EXERCISE REQUIREMENTS
Return only that part of the material below which starts with the line containing "Select the linkedin lowercase example chip" and goes on through the line containing "Given: Click the Tổng quan home icon", restated exactly.

PROVIDED RECORDS
+ + + +
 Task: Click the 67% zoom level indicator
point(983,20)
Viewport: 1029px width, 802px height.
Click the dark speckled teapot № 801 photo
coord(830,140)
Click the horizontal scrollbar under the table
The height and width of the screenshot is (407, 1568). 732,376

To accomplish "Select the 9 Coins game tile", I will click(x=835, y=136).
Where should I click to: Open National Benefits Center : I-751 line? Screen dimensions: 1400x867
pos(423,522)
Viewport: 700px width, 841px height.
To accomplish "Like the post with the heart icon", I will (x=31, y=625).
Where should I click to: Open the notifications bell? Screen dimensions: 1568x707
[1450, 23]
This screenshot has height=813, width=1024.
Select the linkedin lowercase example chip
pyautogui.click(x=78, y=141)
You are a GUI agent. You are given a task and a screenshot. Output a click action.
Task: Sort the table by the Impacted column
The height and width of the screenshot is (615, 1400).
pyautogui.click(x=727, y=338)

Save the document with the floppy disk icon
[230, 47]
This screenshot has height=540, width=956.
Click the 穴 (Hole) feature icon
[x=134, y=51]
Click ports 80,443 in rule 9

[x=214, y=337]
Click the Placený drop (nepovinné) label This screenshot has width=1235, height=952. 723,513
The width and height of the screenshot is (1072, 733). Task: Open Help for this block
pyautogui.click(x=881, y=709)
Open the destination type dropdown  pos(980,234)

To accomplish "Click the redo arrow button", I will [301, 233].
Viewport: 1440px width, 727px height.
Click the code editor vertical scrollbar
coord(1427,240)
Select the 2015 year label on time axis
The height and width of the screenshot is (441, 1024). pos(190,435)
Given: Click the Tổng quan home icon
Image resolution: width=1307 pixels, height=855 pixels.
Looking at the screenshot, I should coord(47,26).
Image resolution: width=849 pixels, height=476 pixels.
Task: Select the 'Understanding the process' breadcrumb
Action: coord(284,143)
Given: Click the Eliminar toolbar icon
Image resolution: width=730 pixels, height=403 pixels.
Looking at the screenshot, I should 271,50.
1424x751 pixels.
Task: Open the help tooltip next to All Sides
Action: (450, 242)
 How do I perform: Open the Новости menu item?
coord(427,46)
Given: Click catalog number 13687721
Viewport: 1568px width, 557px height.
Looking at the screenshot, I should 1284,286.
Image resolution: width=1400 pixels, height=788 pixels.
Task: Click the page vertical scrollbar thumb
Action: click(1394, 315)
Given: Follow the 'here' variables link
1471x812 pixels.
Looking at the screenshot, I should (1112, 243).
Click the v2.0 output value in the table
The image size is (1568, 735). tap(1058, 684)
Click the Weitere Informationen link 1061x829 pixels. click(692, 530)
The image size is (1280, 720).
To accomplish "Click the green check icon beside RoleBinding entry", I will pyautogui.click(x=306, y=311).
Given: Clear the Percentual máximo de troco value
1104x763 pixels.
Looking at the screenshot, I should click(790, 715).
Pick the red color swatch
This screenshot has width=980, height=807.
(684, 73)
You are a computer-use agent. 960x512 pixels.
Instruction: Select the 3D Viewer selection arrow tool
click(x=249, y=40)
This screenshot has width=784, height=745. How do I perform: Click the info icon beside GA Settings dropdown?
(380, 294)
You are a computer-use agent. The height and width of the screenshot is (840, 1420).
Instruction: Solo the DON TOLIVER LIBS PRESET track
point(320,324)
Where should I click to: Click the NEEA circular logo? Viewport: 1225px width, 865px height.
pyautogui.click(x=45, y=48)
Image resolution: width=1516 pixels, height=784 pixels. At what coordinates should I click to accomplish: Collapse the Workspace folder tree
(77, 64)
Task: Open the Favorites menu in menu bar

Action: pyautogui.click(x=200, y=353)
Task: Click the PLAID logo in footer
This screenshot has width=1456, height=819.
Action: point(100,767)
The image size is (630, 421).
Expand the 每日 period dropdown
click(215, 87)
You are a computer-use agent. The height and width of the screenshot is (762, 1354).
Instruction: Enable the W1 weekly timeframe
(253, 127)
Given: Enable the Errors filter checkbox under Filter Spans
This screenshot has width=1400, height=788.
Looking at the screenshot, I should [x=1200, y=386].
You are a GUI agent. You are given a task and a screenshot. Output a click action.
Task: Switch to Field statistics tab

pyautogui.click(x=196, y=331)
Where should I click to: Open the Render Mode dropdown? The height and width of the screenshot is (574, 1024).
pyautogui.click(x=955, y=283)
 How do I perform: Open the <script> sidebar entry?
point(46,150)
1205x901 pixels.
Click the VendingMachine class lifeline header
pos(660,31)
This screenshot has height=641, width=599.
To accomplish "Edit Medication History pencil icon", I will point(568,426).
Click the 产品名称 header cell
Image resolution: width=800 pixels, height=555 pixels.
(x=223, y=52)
+ + + +
ANSWER BOX
Select the linkedin lowercase example chip
pyautogui.click(x=78, y=141)
You are a GUI agent. You are given a task and a screenshot. Output a click action.
Task: Sort the table by the Impacted column
The height and width of the screenshot is (615, 1400).
pyautogui.click(x=727, y=338)

Save the document with the floppy disk icon
[230, 47]
This screenshot has height=540, width=956.
Click the 穴 (Hole) feature icon
[x=134, y=51]
Click ports 80,443 in rule 9

[x=214, y=337]
Click the Placený drop (nepovinné) label This screenshot has width=1235, height=952. 723,513
The width and height of the screenshot is (1072, 733). Task: Open Help for this block
pyautogui.click(x=881, y=709)
Open the destination type dropdown  pos(980,234)

To accomplish "Click the redo arrow button", I will [301, 233].
Viewport: 1440px width, 727px height.
Click the code editor vertical scrollbar
coord(1427,240)
Select the 2015 year label on time axis
The height and width of the screenshot is (441, 1024). pos(190,435)
Given: Click the Tổng quan home icon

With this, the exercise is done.